The Paradox of Acting [and Life]

This comment from John Lahr's delicious essay on stagefright ("Petrified," The New Yorker, Aug. 28, 2006) reminds me of the simulatenous yet contradictory skills developed through meditation which contribute to regular life becoming gradually more awake:

"The paradox of acting is that, like surfing, it requires both relaxation and concentration. If there is concentration without relaxation, or relaxation without concentration, the performance doesn't work."
Lahr quotes pianist Charles Rosen who sees "stagefright as an inevitable and appropriate result of a vituoso's perfectionism."

'Stagefright is not merely symbolically but functionally necessary, like the dread of a candidate before an examination or a job interview, both designed essentially as a test of courage. Stagefright, like epilepsy, is a divine ailment, a sacred madness...It is a grace that is sufficient in the old Jesuit sense -- that is, insufficient by itself but a necessary condition for success.'

Conspiring to Distract You

Excerpt from A Librarian's Lament: Books Are a Hard Sale an essay by Thomas Washington from The Washington Post (1/21/07):

Typically, many people in my line of work no longer have the title of librarian. They are called media and information specialists, or sometimes librarian technologists. The buzzword in the trade is "information literacy," a misnomer, because what it is really about is mastering computer skills, not promoting a love of reading and books. These days, librarians measure the quality of returns in data-mining stints. We teach students how to maximize a database search, about successful retrieval rates. What usually gets lost in the scramble is a careful reading of the material.

...

I recently spoke with a junior who was stressed about her decreasing ability to focus on anything for longer than two minutes or so. I tried to inspire her by talking about the importance of reading as a way to train the brain. I told her that a good reader develops the same powers of concentration that an athlete or a Buddhist would employ in sport or meditation. "A lot out there is conspiring to distract you," I said.

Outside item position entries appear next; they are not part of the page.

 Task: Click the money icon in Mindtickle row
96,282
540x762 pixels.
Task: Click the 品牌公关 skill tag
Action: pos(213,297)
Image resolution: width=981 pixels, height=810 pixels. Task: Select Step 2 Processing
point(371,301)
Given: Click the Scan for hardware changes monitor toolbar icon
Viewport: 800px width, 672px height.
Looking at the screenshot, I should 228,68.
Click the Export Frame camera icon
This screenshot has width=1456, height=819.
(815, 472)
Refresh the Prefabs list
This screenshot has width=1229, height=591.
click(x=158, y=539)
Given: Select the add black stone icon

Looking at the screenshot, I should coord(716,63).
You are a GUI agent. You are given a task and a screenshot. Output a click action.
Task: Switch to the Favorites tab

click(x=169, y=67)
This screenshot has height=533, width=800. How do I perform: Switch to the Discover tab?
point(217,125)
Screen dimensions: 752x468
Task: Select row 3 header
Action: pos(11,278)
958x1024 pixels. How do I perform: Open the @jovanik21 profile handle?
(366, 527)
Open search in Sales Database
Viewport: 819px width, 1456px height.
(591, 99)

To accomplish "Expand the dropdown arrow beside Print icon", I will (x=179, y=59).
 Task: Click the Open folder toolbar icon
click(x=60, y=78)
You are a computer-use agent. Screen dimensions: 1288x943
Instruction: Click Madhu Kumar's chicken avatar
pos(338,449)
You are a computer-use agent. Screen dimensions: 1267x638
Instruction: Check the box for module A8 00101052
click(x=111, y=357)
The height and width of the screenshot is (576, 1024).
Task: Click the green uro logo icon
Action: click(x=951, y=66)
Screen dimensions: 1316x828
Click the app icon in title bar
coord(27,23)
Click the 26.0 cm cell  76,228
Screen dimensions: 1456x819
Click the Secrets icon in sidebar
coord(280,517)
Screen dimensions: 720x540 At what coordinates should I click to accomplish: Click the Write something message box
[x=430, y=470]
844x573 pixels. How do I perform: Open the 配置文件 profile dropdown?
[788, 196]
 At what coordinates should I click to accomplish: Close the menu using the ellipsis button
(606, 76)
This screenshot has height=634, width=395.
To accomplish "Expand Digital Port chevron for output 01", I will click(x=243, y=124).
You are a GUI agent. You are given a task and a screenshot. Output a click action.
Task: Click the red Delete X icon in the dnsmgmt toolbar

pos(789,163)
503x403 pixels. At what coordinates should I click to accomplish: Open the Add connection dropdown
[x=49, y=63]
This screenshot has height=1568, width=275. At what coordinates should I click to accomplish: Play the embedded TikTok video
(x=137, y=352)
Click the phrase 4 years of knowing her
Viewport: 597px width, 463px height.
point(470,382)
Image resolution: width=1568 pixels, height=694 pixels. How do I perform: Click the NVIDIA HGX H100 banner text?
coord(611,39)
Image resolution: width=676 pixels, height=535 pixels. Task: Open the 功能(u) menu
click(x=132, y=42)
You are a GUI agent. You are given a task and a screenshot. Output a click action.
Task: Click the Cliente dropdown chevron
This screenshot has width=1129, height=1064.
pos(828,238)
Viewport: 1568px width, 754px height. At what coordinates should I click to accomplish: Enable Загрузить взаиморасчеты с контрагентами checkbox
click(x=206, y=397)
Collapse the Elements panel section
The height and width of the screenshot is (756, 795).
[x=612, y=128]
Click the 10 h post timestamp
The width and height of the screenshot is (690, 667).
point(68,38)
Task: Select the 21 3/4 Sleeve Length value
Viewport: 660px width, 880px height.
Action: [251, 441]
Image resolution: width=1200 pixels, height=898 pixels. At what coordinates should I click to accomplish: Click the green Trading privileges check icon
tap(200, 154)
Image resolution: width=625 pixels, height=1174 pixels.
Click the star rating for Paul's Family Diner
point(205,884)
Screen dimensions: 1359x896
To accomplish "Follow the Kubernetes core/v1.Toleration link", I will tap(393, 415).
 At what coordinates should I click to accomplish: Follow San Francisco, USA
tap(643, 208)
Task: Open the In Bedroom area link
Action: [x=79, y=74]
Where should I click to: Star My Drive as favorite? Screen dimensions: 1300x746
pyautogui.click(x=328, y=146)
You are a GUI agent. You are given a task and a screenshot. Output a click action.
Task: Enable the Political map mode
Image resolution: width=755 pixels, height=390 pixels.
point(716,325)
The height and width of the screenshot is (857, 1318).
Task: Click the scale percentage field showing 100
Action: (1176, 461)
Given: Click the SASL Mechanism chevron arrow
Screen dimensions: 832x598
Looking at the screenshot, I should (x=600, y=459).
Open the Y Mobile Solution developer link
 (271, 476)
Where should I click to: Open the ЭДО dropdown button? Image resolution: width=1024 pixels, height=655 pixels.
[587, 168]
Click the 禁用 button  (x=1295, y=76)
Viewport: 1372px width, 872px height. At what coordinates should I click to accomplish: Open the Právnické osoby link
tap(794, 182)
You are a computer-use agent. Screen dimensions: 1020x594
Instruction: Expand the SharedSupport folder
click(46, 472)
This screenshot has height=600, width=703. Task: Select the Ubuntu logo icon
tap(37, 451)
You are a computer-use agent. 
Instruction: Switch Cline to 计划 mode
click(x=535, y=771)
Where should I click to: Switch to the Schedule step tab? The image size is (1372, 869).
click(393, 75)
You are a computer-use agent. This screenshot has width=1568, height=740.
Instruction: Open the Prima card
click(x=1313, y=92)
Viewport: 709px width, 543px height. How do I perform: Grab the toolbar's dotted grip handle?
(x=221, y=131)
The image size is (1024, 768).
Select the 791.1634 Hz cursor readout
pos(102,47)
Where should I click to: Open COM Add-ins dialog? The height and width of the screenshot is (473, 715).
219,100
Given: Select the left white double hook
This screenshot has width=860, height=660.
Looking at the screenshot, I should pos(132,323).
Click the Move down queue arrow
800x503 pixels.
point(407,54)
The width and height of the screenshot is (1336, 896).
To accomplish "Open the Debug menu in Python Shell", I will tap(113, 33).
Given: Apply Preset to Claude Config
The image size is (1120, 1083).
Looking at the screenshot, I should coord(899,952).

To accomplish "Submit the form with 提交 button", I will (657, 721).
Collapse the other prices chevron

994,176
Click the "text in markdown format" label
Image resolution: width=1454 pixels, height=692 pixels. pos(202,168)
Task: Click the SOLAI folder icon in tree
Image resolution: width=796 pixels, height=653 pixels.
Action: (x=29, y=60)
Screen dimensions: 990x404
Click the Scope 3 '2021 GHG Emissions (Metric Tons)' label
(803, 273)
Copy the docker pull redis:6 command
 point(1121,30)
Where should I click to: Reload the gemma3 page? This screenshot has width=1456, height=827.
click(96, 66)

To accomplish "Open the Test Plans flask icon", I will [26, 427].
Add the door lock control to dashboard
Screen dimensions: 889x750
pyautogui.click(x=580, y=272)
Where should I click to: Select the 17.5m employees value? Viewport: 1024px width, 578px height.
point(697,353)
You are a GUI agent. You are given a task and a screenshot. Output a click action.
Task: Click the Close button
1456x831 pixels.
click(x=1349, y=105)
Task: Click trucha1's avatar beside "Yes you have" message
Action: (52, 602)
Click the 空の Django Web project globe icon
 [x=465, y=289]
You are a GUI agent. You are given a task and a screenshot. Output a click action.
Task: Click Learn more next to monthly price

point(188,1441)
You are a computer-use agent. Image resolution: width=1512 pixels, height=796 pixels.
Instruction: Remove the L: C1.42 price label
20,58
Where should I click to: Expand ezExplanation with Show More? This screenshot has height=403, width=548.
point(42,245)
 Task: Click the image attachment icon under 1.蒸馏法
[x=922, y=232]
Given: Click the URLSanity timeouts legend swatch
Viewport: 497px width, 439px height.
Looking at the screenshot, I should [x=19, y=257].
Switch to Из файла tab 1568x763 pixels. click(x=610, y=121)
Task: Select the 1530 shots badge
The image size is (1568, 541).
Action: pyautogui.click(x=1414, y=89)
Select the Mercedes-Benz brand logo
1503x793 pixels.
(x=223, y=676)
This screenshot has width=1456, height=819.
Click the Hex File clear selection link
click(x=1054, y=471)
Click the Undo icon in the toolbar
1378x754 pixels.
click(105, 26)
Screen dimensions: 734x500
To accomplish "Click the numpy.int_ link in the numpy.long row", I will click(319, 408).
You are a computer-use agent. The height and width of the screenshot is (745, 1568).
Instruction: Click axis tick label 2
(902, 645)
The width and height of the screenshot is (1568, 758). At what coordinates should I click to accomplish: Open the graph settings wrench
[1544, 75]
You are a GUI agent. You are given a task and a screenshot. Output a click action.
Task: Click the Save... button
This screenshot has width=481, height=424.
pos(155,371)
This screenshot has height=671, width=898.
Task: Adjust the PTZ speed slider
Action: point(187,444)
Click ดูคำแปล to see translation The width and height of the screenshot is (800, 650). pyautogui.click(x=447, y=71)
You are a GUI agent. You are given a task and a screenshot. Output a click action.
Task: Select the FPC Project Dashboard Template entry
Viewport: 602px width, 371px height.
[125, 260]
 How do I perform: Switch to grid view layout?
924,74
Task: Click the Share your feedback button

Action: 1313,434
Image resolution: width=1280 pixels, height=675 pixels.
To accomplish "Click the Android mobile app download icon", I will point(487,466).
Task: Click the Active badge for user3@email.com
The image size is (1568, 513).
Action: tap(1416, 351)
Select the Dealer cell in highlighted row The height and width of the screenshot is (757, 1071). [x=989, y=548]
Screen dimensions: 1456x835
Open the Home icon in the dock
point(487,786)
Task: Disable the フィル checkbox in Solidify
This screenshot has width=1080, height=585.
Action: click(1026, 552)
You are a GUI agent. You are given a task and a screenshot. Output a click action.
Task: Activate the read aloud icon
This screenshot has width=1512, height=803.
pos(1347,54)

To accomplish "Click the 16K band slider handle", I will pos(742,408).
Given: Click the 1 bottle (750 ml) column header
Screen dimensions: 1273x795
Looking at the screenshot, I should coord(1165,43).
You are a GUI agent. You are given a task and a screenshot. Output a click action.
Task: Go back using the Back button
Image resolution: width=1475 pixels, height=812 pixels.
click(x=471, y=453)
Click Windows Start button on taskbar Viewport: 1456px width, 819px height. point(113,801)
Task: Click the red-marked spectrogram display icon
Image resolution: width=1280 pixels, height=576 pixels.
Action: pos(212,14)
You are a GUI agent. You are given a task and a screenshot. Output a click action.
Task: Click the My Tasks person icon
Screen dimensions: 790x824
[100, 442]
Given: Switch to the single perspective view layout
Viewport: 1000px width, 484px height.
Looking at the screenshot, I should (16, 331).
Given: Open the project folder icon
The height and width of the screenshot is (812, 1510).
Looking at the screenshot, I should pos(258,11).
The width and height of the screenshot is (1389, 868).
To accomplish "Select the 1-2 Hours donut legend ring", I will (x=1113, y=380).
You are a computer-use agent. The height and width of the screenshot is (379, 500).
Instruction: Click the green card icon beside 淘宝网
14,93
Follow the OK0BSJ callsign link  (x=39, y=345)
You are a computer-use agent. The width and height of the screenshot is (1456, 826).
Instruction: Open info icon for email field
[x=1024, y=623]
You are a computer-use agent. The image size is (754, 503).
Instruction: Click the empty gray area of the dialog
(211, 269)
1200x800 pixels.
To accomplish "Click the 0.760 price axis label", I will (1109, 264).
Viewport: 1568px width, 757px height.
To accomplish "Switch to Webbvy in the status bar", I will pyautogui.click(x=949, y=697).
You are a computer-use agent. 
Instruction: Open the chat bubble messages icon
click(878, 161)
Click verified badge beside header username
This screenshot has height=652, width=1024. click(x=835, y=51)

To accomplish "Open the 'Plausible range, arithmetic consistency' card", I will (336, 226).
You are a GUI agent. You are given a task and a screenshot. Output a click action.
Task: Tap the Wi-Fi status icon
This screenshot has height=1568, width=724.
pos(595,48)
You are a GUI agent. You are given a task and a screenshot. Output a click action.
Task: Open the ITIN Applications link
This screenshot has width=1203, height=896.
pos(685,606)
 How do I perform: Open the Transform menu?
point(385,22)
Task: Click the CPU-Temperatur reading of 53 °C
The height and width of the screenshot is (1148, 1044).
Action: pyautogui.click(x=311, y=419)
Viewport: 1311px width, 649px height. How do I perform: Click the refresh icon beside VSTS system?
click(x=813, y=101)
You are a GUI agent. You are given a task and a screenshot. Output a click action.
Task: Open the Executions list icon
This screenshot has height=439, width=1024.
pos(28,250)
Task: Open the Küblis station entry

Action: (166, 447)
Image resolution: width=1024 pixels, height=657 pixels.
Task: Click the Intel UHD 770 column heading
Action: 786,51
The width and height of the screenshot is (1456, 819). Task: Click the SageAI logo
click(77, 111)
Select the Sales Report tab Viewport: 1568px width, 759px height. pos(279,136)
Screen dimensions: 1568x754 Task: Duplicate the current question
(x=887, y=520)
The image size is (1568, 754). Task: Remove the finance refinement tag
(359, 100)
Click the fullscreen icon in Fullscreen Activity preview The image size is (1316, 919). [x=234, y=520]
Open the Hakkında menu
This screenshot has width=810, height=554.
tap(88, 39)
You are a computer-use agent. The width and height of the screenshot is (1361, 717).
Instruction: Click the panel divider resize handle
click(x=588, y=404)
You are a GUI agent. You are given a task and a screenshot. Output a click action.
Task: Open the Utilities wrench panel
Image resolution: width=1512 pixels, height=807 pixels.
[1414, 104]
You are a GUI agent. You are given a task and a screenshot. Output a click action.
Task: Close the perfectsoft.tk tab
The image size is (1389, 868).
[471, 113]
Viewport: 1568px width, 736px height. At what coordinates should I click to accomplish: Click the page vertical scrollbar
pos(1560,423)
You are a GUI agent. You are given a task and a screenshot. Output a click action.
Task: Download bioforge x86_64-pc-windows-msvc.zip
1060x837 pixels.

She rolled her eyes. "That's your opinion about books. It doesn't make it true." To her, the idea that reading might benefit the mind was, well, lame.

A library's neglected shelves reveal the demise of something important, especially for young readers starved for meaning -- for anything profound. Still, I'm not ready to throw in the towel just yet. I'm turning the new-arrivals shelf into a main attraction in my school's library. Recently I stood Charles Dickens's "Bleak House" next to the DVD version produced by the BBC. Lady Dedlock (Gillian Anderson) graced both covers. A senior fingered the DVD for a minute, then turned it over to read the blurb. "The book is too long," she said. "Is the movie any better?"

"You're right. The book is long," I said. "But once you start this one, you won't be able to put it down, right from that first page about the London fog."

"I think I'll watch the DVD," the student said.

And in my library ledger, I'll register this as a sale.